In today’s Scriptnotes podcast—their twenty-fifth episode, by the way; so congratulations on that achievement—screenwriters John August and Craig Mazin discuss the process of optioning a novel for adaptation.
I emailed John, a fellow Trojan, after last month’s discussion on writing credit arbitration to ask:
How dicey does it get if a novelist adapts their own book? If the script is close to the original story, doesn’t the novelist/first screenwriter have a pretty good foothold for getting sole credit on the screenplay, even if other writers work on a polish or rewrite?
The obvious answer is that if the original script is close to whatever ends up on screen, that novelist/adapter should end up with credit. My intention was to ask those more familiar with the process for some further insight or nuance I might be missing. While the hosts didn’t answer my question directly, Craig indirectly addressed it today:
If you write a spec screenplay based on a title that you have rights [to], it does give you a bit of leverage when it comes time to sell that script.
Since modern studios like properties with a built-in audience, an author with popular source material will arrive at the table with an upper hand over those without rights to the story or those with an original script that isn’t backed by a hot seller. The former situation is the true power of the novelist/screenwriter, while the latter is the result of Hollywood’s current business model.
Here are three scenarios for adaptations.
1. The Faithful
The film version of Aaron Sorkin’s A Few Good Men is so close to the original play that his adaptation receives full credit. Since the producer liked the story, there was no point in purchasing the rights just to overhaul the whole thing.
2. The Name
An example of complete overhaul actually occurred with Stephen King’s novel The Lawnmower Man. The final film was so different from the original book that King sued to have his name removed from the credits. In this case, the rights actually desired were to call the movie Stephen King’s Lawnmower Man in hopes of attracting King fans to the theatre. The plan backfired.
3. The Screen Story
When a novel must be restructured to make a proper movie, this is when the original author may not receive full credit.

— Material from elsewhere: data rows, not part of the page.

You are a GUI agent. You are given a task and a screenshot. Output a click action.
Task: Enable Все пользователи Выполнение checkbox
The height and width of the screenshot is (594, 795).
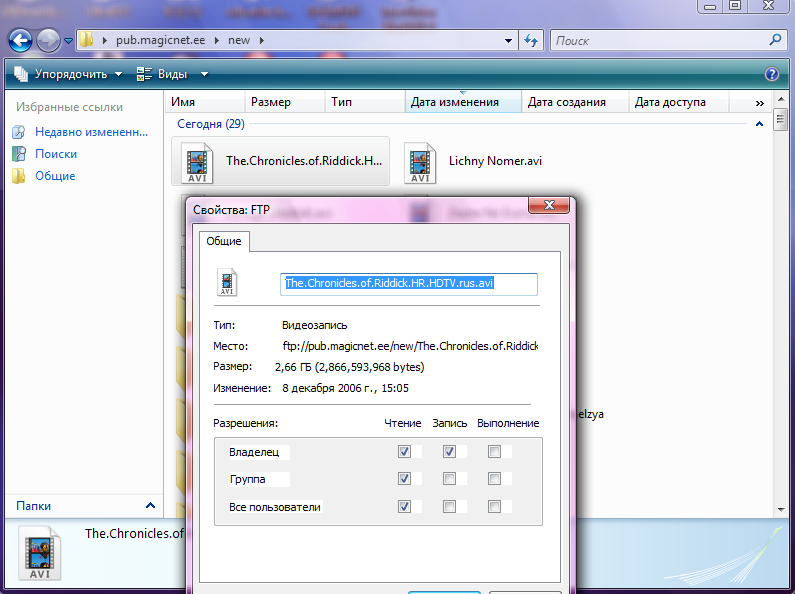494,507
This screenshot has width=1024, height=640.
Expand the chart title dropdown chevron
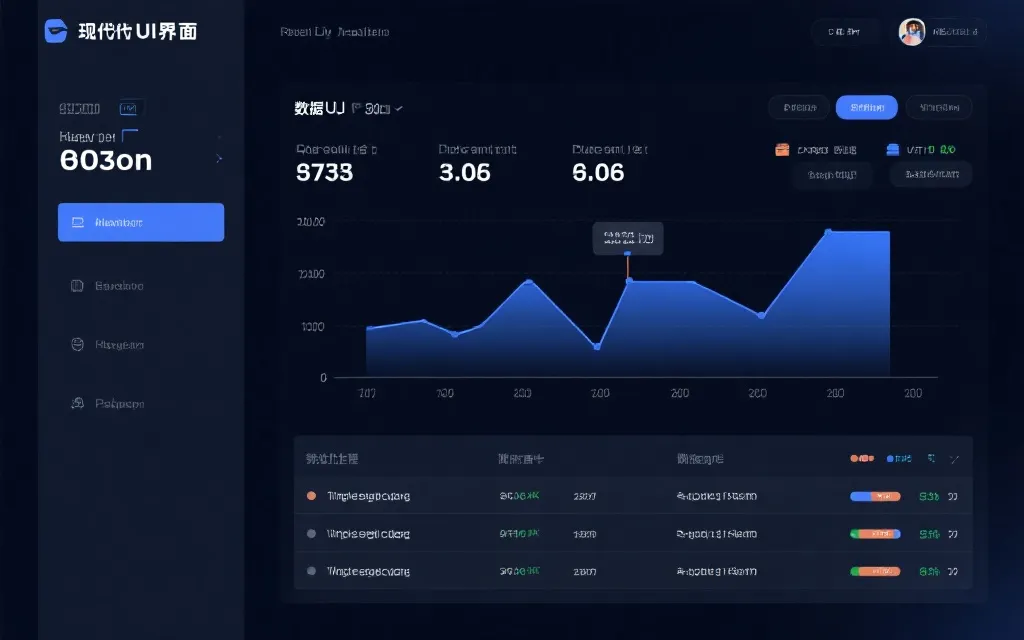pos(399,108)
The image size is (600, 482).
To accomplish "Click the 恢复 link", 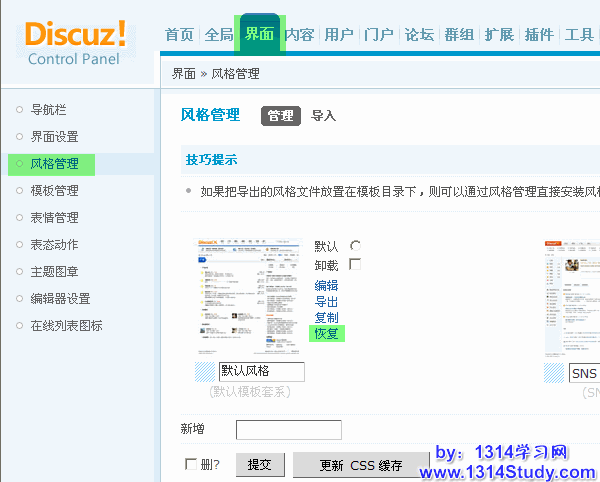I will (x=327, y=333).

Let’s say, hypothetically, that author Daniel Wallace faithfully adapted his novel Big Fish. Since the book is a series of vignettes, a more one-to-one series of cinematic shorts would give Wallace credit. However, the final movie, adapted by John August, arranges those vignettes within a more conventional framing device to create an original screen story. Even though the final script conveys the same idea as the novel, details have been changed or added to make it a movie. That’s why, in our hypothetical case, if Wallace were the first screenwriter and August were the second, both would receive credit given August’s contribution.
For author/screenwriters falling into the faithful category, they have a pretty good chance of receiving sole credit their your script. For adaptations intended to market an author’s name or where a separate screen story is constructed, credit will be shared. In any scenario, Hollywood feels that stories with a platform will give them more bang for their buck.
In time, original screenplays may become the fashion again. I hope so. But scripts based on successful books will always be in demand. So, if your story works well as both a manuscript and a movie, write the book first.